--- Extracted data ---

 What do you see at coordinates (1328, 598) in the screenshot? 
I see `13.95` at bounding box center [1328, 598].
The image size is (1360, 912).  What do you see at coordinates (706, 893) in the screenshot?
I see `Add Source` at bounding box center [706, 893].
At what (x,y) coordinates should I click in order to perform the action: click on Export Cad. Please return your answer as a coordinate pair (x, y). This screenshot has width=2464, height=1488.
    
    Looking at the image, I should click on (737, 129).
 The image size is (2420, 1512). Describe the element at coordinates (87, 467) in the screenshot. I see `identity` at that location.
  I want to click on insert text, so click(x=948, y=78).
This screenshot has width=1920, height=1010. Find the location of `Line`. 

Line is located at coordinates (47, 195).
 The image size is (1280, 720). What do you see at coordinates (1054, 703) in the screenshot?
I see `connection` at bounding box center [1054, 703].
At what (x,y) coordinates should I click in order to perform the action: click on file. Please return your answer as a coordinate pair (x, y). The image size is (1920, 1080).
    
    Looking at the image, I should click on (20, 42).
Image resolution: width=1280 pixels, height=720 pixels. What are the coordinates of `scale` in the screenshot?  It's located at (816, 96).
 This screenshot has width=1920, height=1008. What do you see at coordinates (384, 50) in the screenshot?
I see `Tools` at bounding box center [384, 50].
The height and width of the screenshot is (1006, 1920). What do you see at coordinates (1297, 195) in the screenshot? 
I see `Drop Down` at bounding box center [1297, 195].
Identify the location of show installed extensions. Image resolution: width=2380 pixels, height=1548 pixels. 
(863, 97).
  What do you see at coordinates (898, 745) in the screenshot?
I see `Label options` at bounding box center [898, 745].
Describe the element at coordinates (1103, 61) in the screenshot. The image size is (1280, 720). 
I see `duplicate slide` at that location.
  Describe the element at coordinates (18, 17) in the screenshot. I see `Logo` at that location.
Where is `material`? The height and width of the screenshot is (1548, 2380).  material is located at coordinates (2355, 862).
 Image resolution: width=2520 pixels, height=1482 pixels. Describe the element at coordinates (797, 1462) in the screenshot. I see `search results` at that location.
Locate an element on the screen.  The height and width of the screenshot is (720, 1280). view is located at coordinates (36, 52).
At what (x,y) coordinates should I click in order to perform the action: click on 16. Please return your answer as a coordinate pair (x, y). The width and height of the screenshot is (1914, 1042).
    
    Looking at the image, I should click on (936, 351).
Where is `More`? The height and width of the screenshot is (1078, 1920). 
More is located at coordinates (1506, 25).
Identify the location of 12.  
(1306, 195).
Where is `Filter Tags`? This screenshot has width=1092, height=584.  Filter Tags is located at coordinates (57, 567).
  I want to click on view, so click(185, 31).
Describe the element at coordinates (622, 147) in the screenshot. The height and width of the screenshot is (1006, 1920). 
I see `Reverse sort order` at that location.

---

[What is needed] Repeat verbatim the rows from the line containing "I want to click on insert" through the line containing "center [384, 50].", with both of those lines included.

[Answer to the task]
  I want to click on insert text, so click(x=948, y=78).
This screenshot has width=1920, height=1010. Find the location of `Line`. 

Line is located at coordinates (47, 195).
 The image size is (1280, 720). What do you see at coordinates (1054, 703) in the screenshot?
I see `connection` at bounding box center [1054, 703].
At what (x,y) coordinates should I click in order to perform the action: click on file. Please return your answer as a coordinate pair (x, y). The image size is (1920, 1080).
    
    Looking at the image, I should click on (20, 42).
Image resolution: width=1280 pixels, height=720 pixels. What are the coordinates of `scale` in the screenshot?  It's located at (816, 96).
 This screenshot has width=1920, height=1008. What do you see at coordinates (384, 50) in the screenshot?
I see `Tools` at bounding box center [384, 50].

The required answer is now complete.